Columna de Javier Sajuria: ¿Seguridad o democracia?

Aton Chile


Uno de los principales problemas de la democracia es que su defensa no es obvia. Hace 25 años, en pleno proceso de la tercera ola de democratización, Amartya Sen hacía una apología del crecimiento de la democracia en el mundo durante el siglo XX. Su argumento es que la democracia como valor universal era algo relativamente nuevo, y que incluso en ese entonces había quienes se preguntaban si los países tenían las condiciones para ser democráticos. Sen, por cierto, estaba muy alejado de la visión churchiliana de la democracia como un mal menor. A 25 años de sus palabras, y en medio de una crisis de seguridad, nuestro país vuelve a hacerse preguntas que parecían superadas.

Durante la discusión de las reglas del uso de la fuerza, un proyecto que obedece a los anhelos de Carabineros y las FF.AA. de contar con una regulación clara sobre lo que pueden hacer, hubo un intento por reponer la jurisdicción de los tribunales militares en una serie de circunstancias especiales. Se hizo, supuestamente, en nombre de la protección de las fuerzas policiales en su labor de control del crimen, aun cuando sus altos mandos no han pedido nunca una medida de ese tipo.

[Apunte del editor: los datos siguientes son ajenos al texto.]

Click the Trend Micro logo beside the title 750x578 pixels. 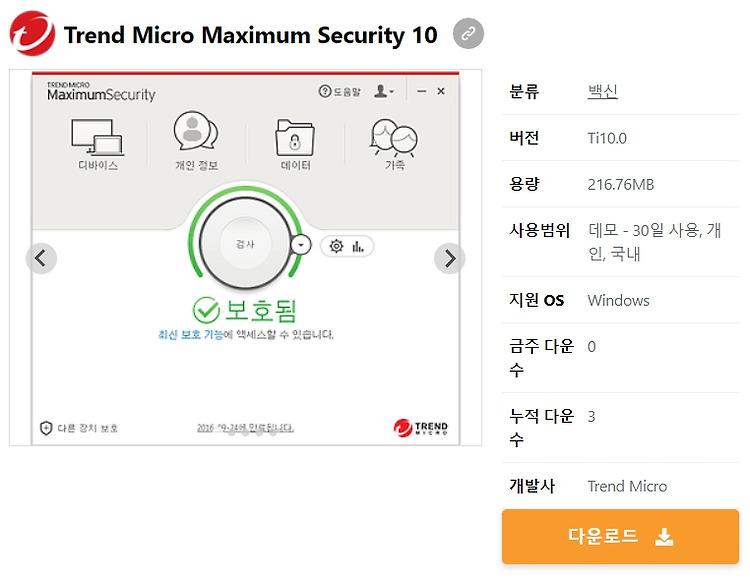click(x=32, y=33)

Se apoyó esa medida, principalmente, por la molestia que le genera, a algunos sectores políticos, la independencia con que actúa el Ministerio Público y el Poder Judicial. De hecho, hubo quienes justificaron su voto hablando de la desconfianza en jueces y fiscales.

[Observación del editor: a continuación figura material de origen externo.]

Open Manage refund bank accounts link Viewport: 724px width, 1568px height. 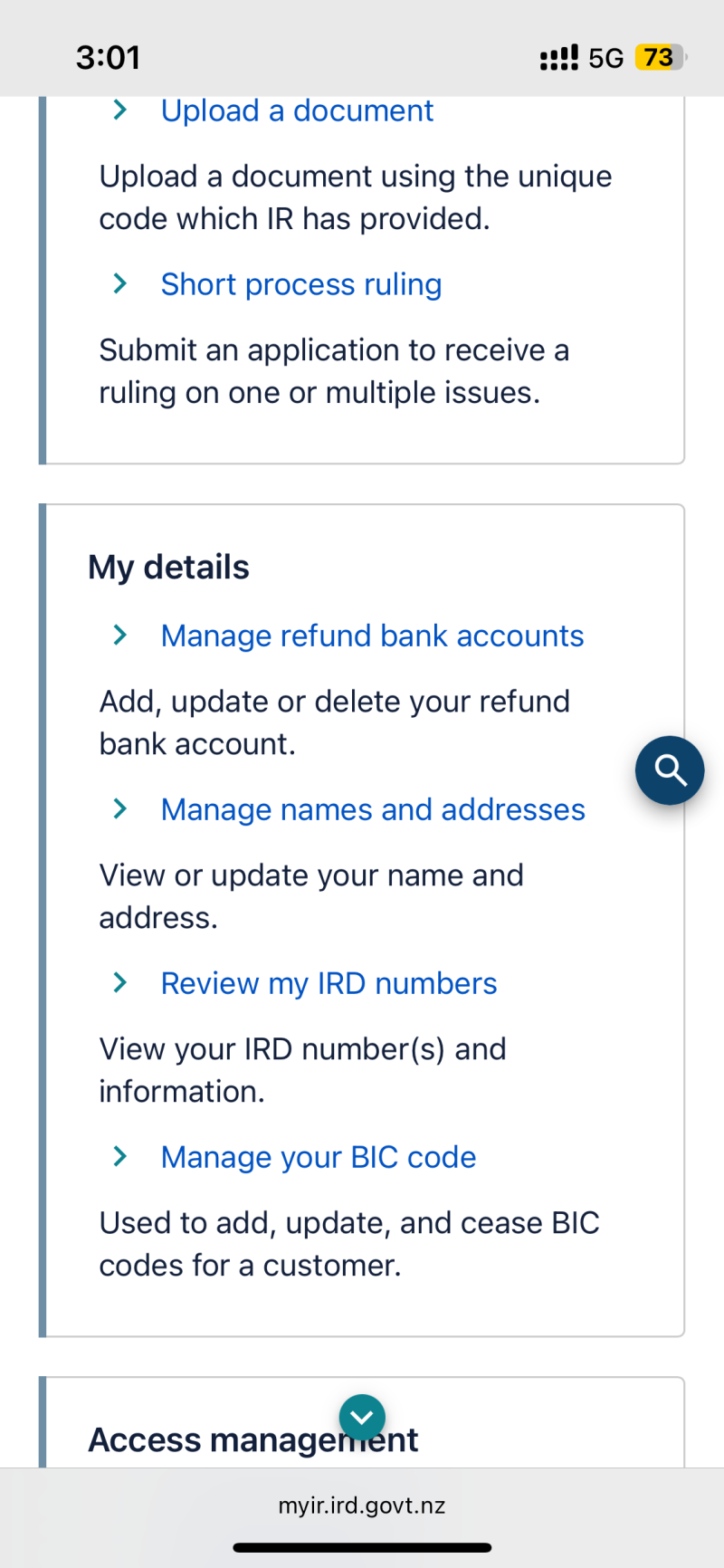(372, 636)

Ese discurso que propone remover avances democráticos en nombre de la seguridad no es novedoso ni innovador. La molestia con un Poder Judicial independiente es uno de los síntomas más claros de los retrocesos democráticos, ya sea en Israel, Venezuela o El Salvador. Hacerlo en nombre de una supuesta protección de las policías no es más que una excusa para evitar el control que debe existir sobre la política en una democracia. No es coincidencia, entonces, que el líder de la ultraderecha criolla se pasee por El Salvador o Hungría, ambos países con severos retrocesos democráticos en los últimos años, buscando “aprender” de sus experiencias.

Por otro lado, la culpa de estos retrocesos democráticos no puede recaer únicamente en quienes votan o prefieren estas opciones. Cuando la política y los estados son incapaces de responder a sus necesidades o, peor aún, cuando el cortoplacismo de los dirigentes políticos explota este déficit para promover el miedo a cambio de un par de votos en la próxima elección, es difícil evitar que la ciudadanía no se enfrente a una decisión brutal: más seguridad o más democracia. En esa dicotomía falsa que algunos promueven, ganan unos pocos en el corto plazo, pero perdemos todos el final del camino.

Si algo hemos aprendido en lo que va del siglo XXI es que la democracia no es un sistema que se promueva a sí mismo ni que se encuentre a salvo de ataques. Todos los días vemos cómo crece un ánimo autoritario en diversos países del mundo, incluso en aquellos donde la experiencia de las dictaduras está cargada de violencia y muerte, como en Chile. Lo que uno esperaría de políticos demócratas es que promuevan medida efectivas y basadas en evidencia; no que caigan en el peligroso juego de poner en riesgo las instituciones a cambio de fomentar pasiones de corto plazo. Quizás es mucho pedir.